This is a post-processing on 9 subjects with 2 sessions (S2 and W1) for each. As you can see, the first deconvolution is quite quick, then for each session it becomes longer and longer, approximately 10x more time for each. I tried several times, modifying some parameters until I came back to near the default settings in rshrf, and it still happens the same, I never went beyond subject 3 session S2 (first session), because if the exponential increase is true, it would approximately take 50hours to complete (currently it's been running since 30 hours to no avail).

More precisely, here are the deconvolution runtimes so far from the log: 254s, 88s, 5416s, 22804s.

Your hypothesis that I don't use a mask is correct, but can this explain why the time is increasing between sessions? If it's because of the mask, I would expect the time increase to be constant for the same number of volumes and voxel resolution, which hold for my dataset.

I attach the jobs that my script is dynamically generating, maybe you can find more info from this? jobs.zip

I can also make available anything else if it can help, just let me know.

Thank you very much for taking the time to help me on this!

danielemarinazzo commented 6 years ago

Dear Stephan

thanks a lot for the update on the interface with CONN, I'm sure it will be useful to others.

The info that you provided indeed allows to understand that the issue is in the deconvolution phase.

We will look into the jobs.

For the moment, can you just try to run one subject/session per time, or change the order?

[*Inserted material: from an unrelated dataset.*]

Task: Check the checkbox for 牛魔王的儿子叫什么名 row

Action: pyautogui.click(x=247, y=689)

Just to see if there is actually an increasing/accumulating delay (as it seems), or if some subjects/sessions are problematic.

lrq3000 commented 6 years ago

Thank you Daniele for this great idea, I'm running now the pipeline by beginning with the 3rd subject, so far it still did not finish, so it seems something in the data is making rshrf deconvolution go wild.

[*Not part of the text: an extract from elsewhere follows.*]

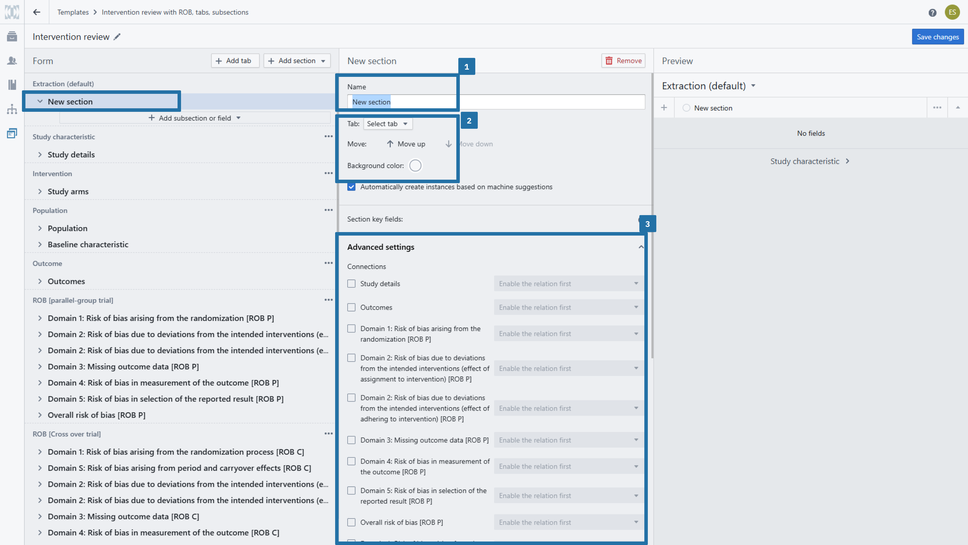Open the Select tab dropdown
Viewport: 968px width, 545px height.
click(x=387, y=124)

I let it run for the night to make sure and if it did not finish, tomorrow I can send you an excerpt of the dataset if you agree.

lrq3000 commented 6 years ago

BTW my pipeline is here: https://github.com/lrq3000/csg_mri_pipelines/blob/master/preprocessing/fmri/script_preproc_fmri_csg.m#L571

It's temporary as I will change it to process after CONN (currently it's done just before, which is wrong), but the rshrf parameters won't change.

guorongwu commented 6 years ago

matlabbatch{1}.spm.tools.HRF.vox_rsHRF.rmoutlier = 1; % remove outlier

matlabbatch{1}.spm.tools.HRF.vox_rsHRF.mask = {''}; % no mask included

matlabbatch{1}.spm.tools.HRF.vox_rsHRF.outdir = {''}; % save to current folder

I suggest you try to set .rmoutlier = 0;
.mask = {fullfile(spm(‘Dir’),’tpm’,'mask_ICV.nii')};

On 2 Dec 2018, at 09:00, Stephen L. <notifications@github.com mailto:notifications@github.com> wrote:

The HRF estimation seems to be quite fast (particularly with microtime resolution 1 and AR off), but the "deconvolving HRF" step always takes very very long, even for just 300 volumes.

Is there a way to make this step faster?

— You are receiving this because you are subscribed to this thread. Reply to this email directly, view it on GitHub https://github.com/compneuro-da/rsHRF/issues/51, or mute the thread https://github.com/notifications/unsubscribe-auth/ATmXf0YqoarbLxzA0kZrDnsquLQkJGXoks5u0yYbgaJpZM4Y9LYd.

lrq3000 commented 5 years ago

@guorongwu Thank you very much! Adding the mask indeed solved the issue (rmoutlier can be set to 1).

May I suggest to add this template as the default value in the rshrf batch?

I thought that rmoutlier was necessary, what would you guys advise for a typical resting state functional connectivity analysis? And what about AR correction?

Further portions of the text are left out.